Note that it is possible to have the following polytopic representation.

$\displaystyle{ A(U,U^2)=p_1(U,U^2)A_1+p_2(U,U^2)A_2+p_3(U,U^2)A_3 }$

where

$\displaystyle{A_1=A(U_1,U_1^2)}$
$\displaystyle{A_2=A(U_2,U_2^2)}$
$\displaystyle{A_3=A(\frac{U_1+U_2}{2},U_1U_2)}$ 　

Defining $U_3=\frac{U_1+U_2}{2}$ ,

$\displaystyle{ p_1(U,U^2)=\frac{1}{p_0}\det \left[\begin{array}{cc} U-U_3 & U_2-U_3 \\ U^2-U_1U_2 & U_2^2-U_1U_2 \\ \end{array}\right]}$
$\displaystyle{ p_2(U,U^2)=\frac{1}{p_0}\det \left[\begin{array}{cc} U_1-U_3 & U-U_3 \\ U_1^2-U_1U_2 & U^2-U_1U_2 \\ \end{array}\right]}$
$\displaystyle{ p_3(U,U^2)=\frac{1}{p_0}\det \left[\begin{array}{cc} U_1-U_2 & U_2-U \\ U_1^2-U_2^2 & U_2^2-U^2 \\ \end{array}\right]}$
$\displaystyle{ p_0=\det \left[\begin{array}{cc} U_1-U_2 & U_2-U_3 \\ U_1^2-U_2^2 & U_2^2-U_1U_2 \\ \end{array}\right]}$
$\displaystyle{p_1(U,U^2)+p_2(U,U^2)+p_3(U,U^2)=1}$

Based on this model, the framework of LPV control is proposed. LPV control can cover the variation included in the triangle region with the vertexes $(U_1,U_1^2)$ , $(U_2,U_2^2)$ and temporal vertex $(U_3,U_1U_2)$ .

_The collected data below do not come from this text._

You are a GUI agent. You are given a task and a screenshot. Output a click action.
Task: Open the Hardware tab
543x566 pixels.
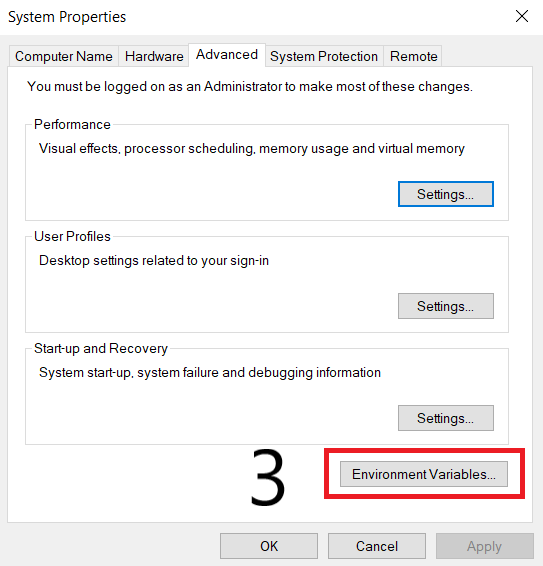point(154,56)
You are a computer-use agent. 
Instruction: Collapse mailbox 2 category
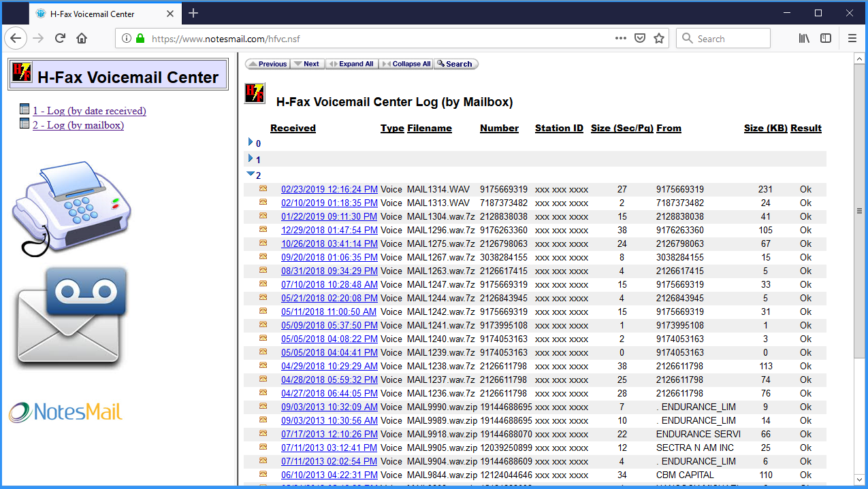tap(251, 175)
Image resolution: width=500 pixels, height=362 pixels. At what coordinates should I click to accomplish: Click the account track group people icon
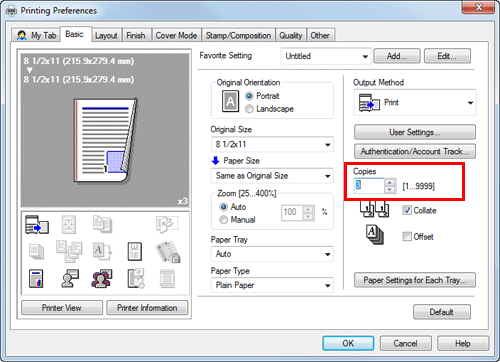pos(101,278)
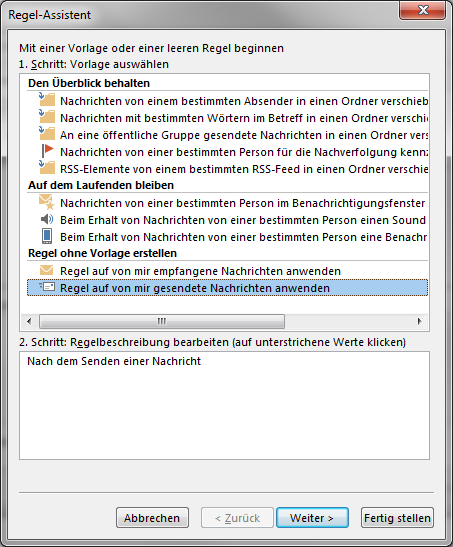Click the left scroll arrow of template list
The width and height of the screenshot is (453, 547).
pos(29,321)
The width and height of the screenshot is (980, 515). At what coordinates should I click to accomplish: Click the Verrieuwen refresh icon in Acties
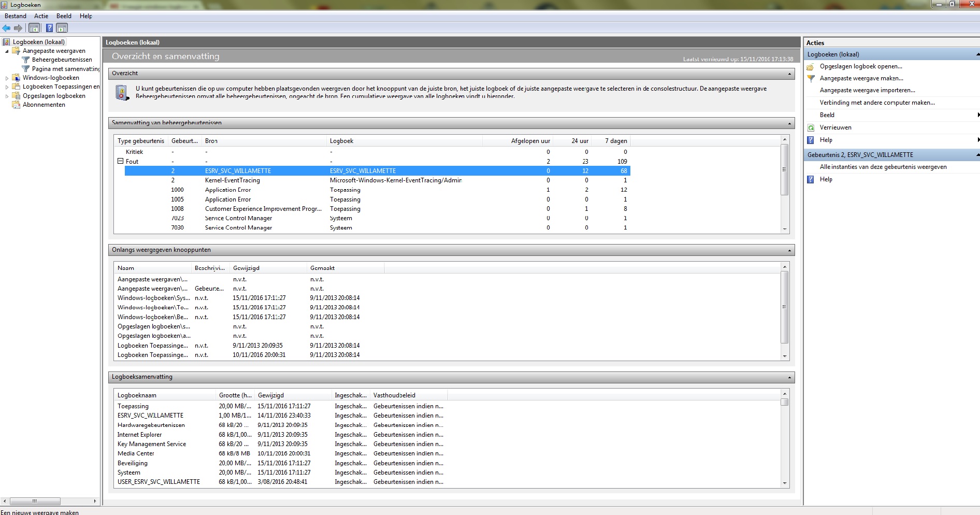tap(811, 127)
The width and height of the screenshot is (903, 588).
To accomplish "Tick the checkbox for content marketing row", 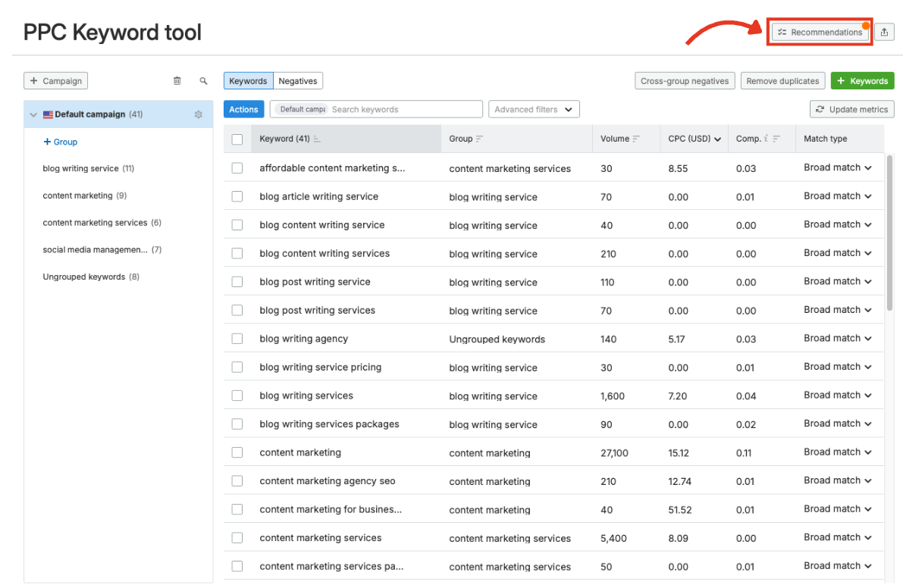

Constitute the following 2-port system.

$\displaystyle{ P: \left\{\begin{array}{l} \left[\begin{array}{c} \dot{x} \\ \dot{x}_I \end{array}\right]= \underbrace{ \left[\begin{array}{cc} A(U,U^2)& 0 \\ -C & 0 \end{array}\right] }_{\cal{A}(U,U^2)} \left[\begin{array}{c} x \\ x_I \end{array}\right] + \underbrace{ \left[\begin{array}{c} 0 \\ 1 \end{array}\right] }_{B_1} r + \underbrace{\left[\begin{array}{c} B \\ 0 \end{array}\right] }_{B_2} u\\ \underbrace{ \left[\begin{array}{c} y_{11} \\ y_{12} \end{array}\right] }_{y_1} = \underbrace{ \left[\begin{array}{cc} 0 &\omega_I\\ \omega_DCA(U,U^2) & 0 \end{array}\right] }_{C_1} \left[\begin{array}{c} x \\ x_I \end{array}\right] + \underbrace{ \left[\begin{array}{c} 0 \\ 0 \end{array}\right] }_{D_{11}} r + \underbrace{ \left[\begin{array}{c} 0 \\ \omega_DCB \end{array}\right] }_{D_{12}} u\\ \underbrace{ \left[\begin{array}{c} y \\ x_I \end{array}\right] }_{y_2} = \underbrace{ \left[\begin{array}{cc} C & 0\\ 0 & 1 \end{array}\right] }_{C_2} \left[\begin{array}{c} x \\ x_I \end{array}\right] + \underbrace{ \left[\begin{array}{c} 0 \\ 0 \end{array}\right] }_{D_{21}} r \end{array}\right.}$

$A(U,U^2)=p_1(U,U^2)A_1+p_2(U,U^2)A_2+p_3(U,U^2)A_3$

For this LPV model, design the following LPV controller.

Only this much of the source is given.